- Arbeitsauftrag A -
Beantworten Sie anhand des Textauszugs, wie viele der elf Forschungsuniversitäten in Deutschland in Baden-Württemberg ausgezeichnet worden sind.
- Arbeitsauftrag B -
Entnehmen Sie dem Textauszug wortgetreu die Stelle von „Ich werde schon“ bis einschließlich „und jugend- lich!)“.

- Textauszug -
....................
Das Wort erteile ich Herrn Abg. Dr. Vetter.

Herr Präsident, liebe Kolleginnen, liebe Kollegen! Noch so viele Worte können nichts daran ändern, dass wir in Baden-Württemberg in der Tat die besten Hochschulen haben. Heute steht in der Zeitung, dass von den elf Forschungsuniversitäten in Deutschland vier in Baden-Württemberg ausgezeichnet worden sind. Sie können praktisch jede Woche eine solche Auszeichnung feststellen. Meine Damen und Herren, das muss doch etwas mit der Politik einer Landesregierung zu tun haben, die seit Jah

ren von der CDU geführt wird und die hervorragende Arbeit geleistet hat.

(Beifall bei der CDU und des Abg. Dr. Noll FDP/ DVP)

Ich werde schon über Kunst sprechen, aber es verleitet mich doch, in die Diskussion um die Studiengebühren auch einmal meine eigene Lebenserfahrung ganz kurz einzubringen. Ich gehöre ja einer älteren Generation an,

(Abg. Döpper CDU: Aber das sieht man nicht! – Abg. Birzele SPD: Immer noch frisch und jugend- lich!)
....................
- Bereitgestelltes Material -
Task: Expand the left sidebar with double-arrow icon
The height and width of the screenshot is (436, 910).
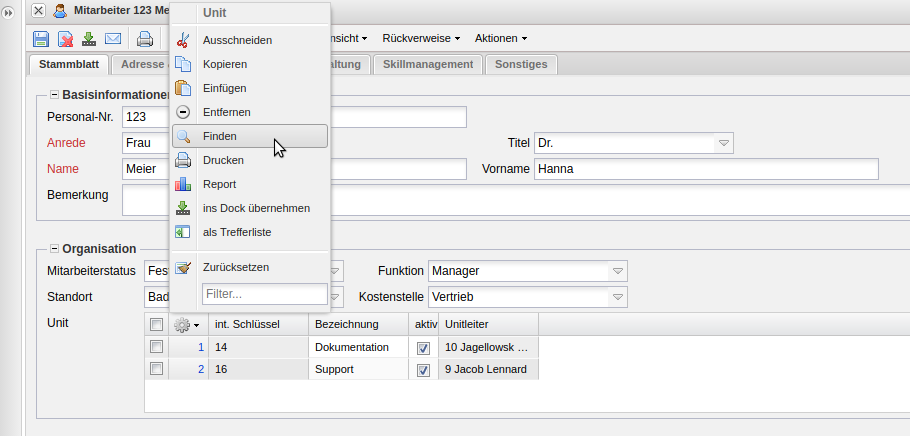Action: coord(9,11)
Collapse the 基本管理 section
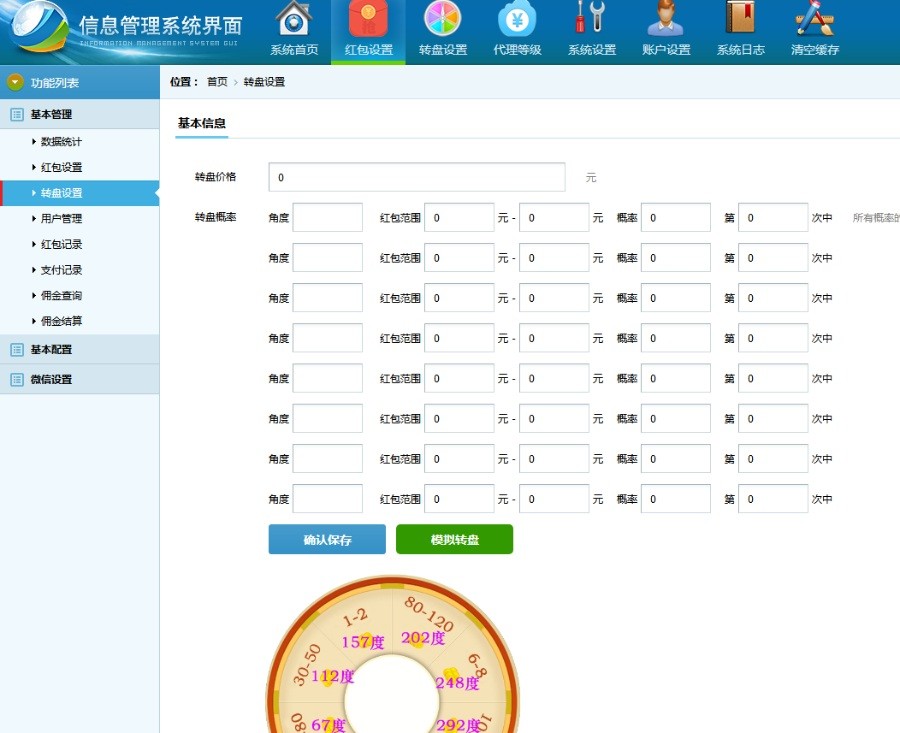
....................
- Lösung A -
Vier der elf Forschungsuniversitäten wurden in Baden-Württemberg ausgezeichnet.

- Lösung B -
Ich werde schon über Kunst sprechen, aber es verleitet mich doch, in die Diskussion um die Studiengebühren auch einmal meine eigene Lebenserfahrung ganz kurz einzubringen. Ich gehöre ja einer älteren Generation an,

(Abg. Döpper CDU: Aber das sieht man nicht! – Abg. Birzele SPD: Immer noch frisch und jugend- lich!)